Konkrete Fragestellungen in TabU sind:

  • Wie integrieren Lehrkräfte und Schüler*innen die Tablets in die Entwicklung und Bearbeitung von Aufgaben?

  • Wie nehmen Tablets Einfluss auf das kollaborative Bearbeiten solcher Aufgaben durch die Schüler*innen in Phasen der Gruppenarbeit?

  • Was geschieht genau beim Recherchieren mit Tablets?

  • Welches Wissen wird beim Arbeiten mit Tablets zu legitimem Unterrichtswissen und werden dabei bisherige Wissensquellen delegitimiert?

  • Wie sehen die „Produkte“ aus, die in der Arbeit mit Tablets als Ergebnisse präsentiert werden?

  • Wie genau verläuft das tabletbasierte Erstellen und Zeigen einer solchen Präsentation?

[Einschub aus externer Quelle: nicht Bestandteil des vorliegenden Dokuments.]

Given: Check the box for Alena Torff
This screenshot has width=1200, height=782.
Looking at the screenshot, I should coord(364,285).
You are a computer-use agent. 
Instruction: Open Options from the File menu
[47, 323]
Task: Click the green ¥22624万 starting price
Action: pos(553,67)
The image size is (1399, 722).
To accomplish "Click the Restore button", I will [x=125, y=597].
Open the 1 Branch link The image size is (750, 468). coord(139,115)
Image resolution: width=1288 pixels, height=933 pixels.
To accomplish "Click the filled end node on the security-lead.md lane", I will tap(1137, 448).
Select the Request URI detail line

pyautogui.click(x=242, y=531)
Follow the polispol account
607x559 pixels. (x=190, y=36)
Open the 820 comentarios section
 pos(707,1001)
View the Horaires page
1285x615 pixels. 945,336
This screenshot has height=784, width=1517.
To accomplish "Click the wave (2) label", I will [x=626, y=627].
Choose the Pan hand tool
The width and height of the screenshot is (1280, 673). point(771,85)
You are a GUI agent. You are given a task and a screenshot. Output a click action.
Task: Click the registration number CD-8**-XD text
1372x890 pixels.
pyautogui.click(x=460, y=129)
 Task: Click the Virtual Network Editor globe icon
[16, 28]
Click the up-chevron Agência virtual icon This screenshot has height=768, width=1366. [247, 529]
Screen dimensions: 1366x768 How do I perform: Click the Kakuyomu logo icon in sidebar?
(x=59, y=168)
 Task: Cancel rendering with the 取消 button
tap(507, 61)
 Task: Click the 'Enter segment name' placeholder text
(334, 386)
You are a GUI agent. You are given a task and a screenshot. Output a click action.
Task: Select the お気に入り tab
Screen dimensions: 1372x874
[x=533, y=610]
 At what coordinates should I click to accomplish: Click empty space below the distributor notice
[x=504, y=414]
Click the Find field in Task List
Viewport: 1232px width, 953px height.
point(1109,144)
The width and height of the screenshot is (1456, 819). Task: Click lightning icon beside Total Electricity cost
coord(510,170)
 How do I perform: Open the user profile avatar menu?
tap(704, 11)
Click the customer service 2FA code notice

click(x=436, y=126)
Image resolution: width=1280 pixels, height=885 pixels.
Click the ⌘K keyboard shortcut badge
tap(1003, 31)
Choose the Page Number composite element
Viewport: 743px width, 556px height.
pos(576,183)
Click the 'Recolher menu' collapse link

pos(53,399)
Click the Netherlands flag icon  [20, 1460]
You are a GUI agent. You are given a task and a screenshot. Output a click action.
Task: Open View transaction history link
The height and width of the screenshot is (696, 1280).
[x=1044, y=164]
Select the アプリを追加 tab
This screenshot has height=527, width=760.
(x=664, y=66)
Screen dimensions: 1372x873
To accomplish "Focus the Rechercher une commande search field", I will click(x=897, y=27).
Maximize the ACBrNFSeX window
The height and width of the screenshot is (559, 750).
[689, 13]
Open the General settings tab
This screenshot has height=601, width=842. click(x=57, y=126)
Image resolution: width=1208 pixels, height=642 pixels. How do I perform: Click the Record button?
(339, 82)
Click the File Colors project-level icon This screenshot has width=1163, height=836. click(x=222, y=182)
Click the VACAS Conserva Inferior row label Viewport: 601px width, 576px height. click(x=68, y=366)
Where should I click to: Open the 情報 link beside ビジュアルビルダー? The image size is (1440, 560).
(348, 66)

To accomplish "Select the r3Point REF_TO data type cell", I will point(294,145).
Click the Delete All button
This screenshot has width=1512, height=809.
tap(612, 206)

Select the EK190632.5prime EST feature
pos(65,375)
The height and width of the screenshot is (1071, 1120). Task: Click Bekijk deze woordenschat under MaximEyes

Der Analyse zugänglich gemacht werden unsere untersuchten Unterrichtssettings durch mehrperspektivische Videoaufzeichnungen sowie durch simultane Screenrecordings der Tablets, d.h. der Prozesse, die die Schüler*innen auf ihren Tablets durchführen. Wir erheben die Videodaten in Schulklassen der Sekundarstufe I in unterschiedlichen Schulformen und Fächern aus den Lernbereichen Sprache/Literatur/Musik, Gesellschaftslehre sowieMathematik/Informatik/Naturwissenschaften/Technik (MINT).

 

Ziele des Projekts

Mit den Ergebnissen unserer Untersuchung wollen wir die empirische Befundlage zum Computer-Supported Collaborative Learning um Aspekte der unterrichtlichen Situierung und der multimodalen Konstitution tabletgestützterGruppenarbeiten erweitern. Anhand differenzierter mikrologischer Analysen generieren wir mit unserem Projekt neue Befunde über die Vollzugswirklichkeit von (Gruppen-) Unterricht in digitalisierten Klassenzimmern, auf deren Grundlage Persistenz und Wandel von Schule im Kontext digitaler Transformationen diskutiert und in Relation zu Optimierungserwartungen und Ökonomisierungskritik eingeordnet werden können. Wir leisten zudem einen Beitrag zur Weiterentwicklung von Unterrichtstheorien, indem wir konzeptionell darüber aufklären, wie digitale Materialitäten an Gruppenarbeiten partizipieren und in Prozesse der unterrichtlichen Wissensproduktion eingebunden sind. Schließlich tragen wir in forschungsmethodischer Hinsicht zur Innovation etablierter Ansätze videogestützter Unterrichtsinteraktionsforschung bei, indem wir Screenrecordings als neuen Datentyp systematisch einbeziehen.